◆ **AIM OF THE EXERCISE**
An exact copy of the entries is required, with every image omitted.

[Stored data]
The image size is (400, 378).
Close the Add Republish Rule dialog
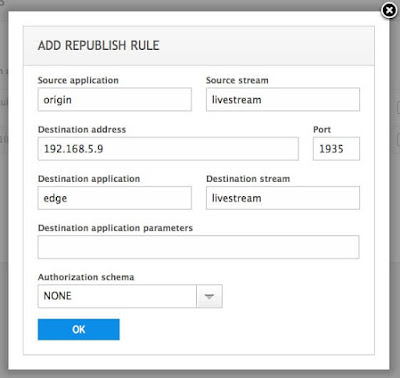click(389, 11)
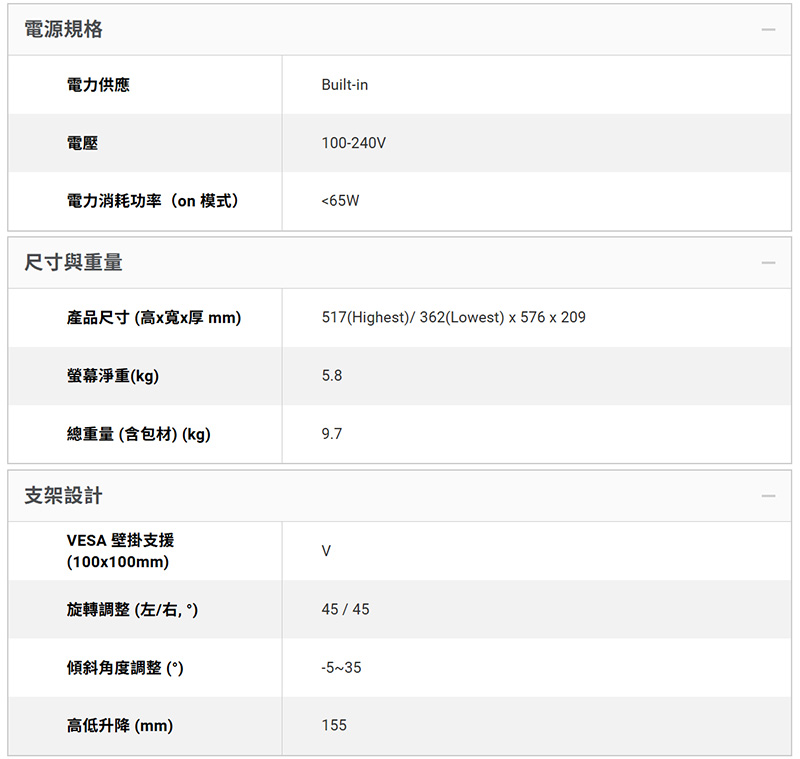Click the 尺寸與重量 section header
Image resolution: width=800 pixels, height=759 pixels.
pyautogui.click(x=399, y=263)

◆ **SOLUTION TO THIS PROBLEM**
The image size is (400, 378).
Close the Add Republish Rule dialog
click(389, 11)
Click the 尺寸與重量 section header
Image resolution: width=800 pixels, height=759 pixels.
pyautogui.click(x=399, y=263)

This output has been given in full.